I have been suffering with IBS symptoms for 7 years, getting steadily worse. I've been reading the forum for some time and i really wanted to get some advice from people as i feel so isolated suffering from this. Nobody truely understands unless you've suffered the terror of an attack and the pain and humilation that can go with that. When people say "its in your head" its infuriating as i would do anything to live a normal life like my friends and not have to worry. I realise this forum gets a lot of posts asking for simular advice i guess im just looking to see what has worked and hasnt worked for people.
After suffering with IBS-D through may late teens i finally plucked up the courage to go and see the doctor (i was too embarrased to go before) but after a disasterous weekend away with a friend i couldnt go on any further. (I had been using immodium to cover short term symptoms, and avoided all other situations were i couldnt feel control, but in a small hotel room with paper thin walls in the bathroom theres no where to hide).
Initially had been suffering with a small amount of abdominal cramps but the symptoms are gas, LOTS, after eating anything which turns uncotrollable within an hour or two (my stomach rumbles a lot with it as well) with occasionally D. But as the years have gone on the D part of the symptoms have gotten much worse. I was diagnosed in April with IBS-D and given Spasmodal to help with pain. I didnt really work for me. I have found teas to be much more beneficial for the pain (peppermint and fennel) with a hot water bottle. This means i can easily deal with any occasional pain (which im extremely thankful for, having read some peoples experiences) but the D and gas are so much worse since, and made worse by the stress of having it or the prospect that it might occur which aggrevates the situation. I feel miserable with it all.
But i feel like i dont wanna hide any more and its taken a lot of courage to even post on this forum. My social life is reducing further and further as i cant commit to anything for the fear i will have an attack and i cant even consider starting a relationship the way i am currently.
I have been looking at various options but there is so much conflicting information on the internet, i wanted to ask for advice?

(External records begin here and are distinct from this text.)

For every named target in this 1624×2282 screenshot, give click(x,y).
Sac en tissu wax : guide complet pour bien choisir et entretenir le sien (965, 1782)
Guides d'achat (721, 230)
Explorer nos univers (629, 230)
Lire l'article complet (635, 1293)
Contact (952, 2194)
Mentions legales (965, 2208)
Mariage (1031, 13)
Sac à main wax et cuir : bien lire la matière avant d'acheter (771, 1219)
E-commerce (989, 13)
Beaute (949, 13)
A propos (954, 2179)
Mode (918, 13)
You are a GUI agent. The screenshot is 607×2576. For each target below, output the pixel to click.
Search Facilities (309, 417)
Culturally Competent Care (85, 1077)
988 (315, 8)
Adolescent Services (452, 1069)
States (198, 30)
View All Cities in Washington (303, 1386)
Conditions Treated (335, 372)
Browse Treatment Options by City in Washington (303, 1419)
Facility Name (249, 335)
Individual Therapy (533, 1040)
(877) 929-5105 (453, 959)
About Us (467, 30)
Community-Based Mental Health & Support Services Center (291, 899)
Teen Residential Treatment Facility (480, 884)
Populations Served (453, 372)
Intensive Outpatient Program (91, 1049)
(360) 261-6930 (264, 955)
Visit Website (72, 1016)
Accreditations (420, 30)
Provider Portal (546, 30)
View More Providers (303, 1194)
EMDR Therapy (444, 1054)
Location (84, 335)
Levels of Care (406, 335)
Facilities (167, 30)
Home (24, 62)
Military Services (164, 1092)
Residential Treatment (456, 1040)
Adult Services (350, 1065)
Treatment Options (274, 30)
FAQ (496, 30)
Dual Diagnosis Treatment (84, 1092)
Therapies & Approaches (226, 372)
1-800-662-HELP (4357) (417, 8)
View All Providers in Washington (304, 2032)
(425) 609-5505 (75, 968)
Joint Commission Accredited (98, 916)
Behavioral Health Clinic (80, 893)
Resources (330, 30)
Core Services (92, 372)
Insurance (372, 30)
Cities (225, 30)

I have been looking at food intolarence (Lactose and fructose) but have struggled to cut them out completly as im vegetarian and its hard to reduce it. Ive also looked at wheat, but my symptoms dont appear to worsen after exclusivley eating this. I dont know if the stress of a possible upcoming attack may result in it actually happening, like a self fulfilling prophecy.
For my stress ive been considering using CBT (cognitive behaviour
al therapy) and Hypnotherapy - Has anyone had any good experiences with this?
I've been told that soluble fiber may help me, but ive been warned that this produces a lot of gas so therefore im reluctant to try it (i have to sit in a lot of meetings for my job so im scared of the consquences)
If anyone could help i would be very grateful.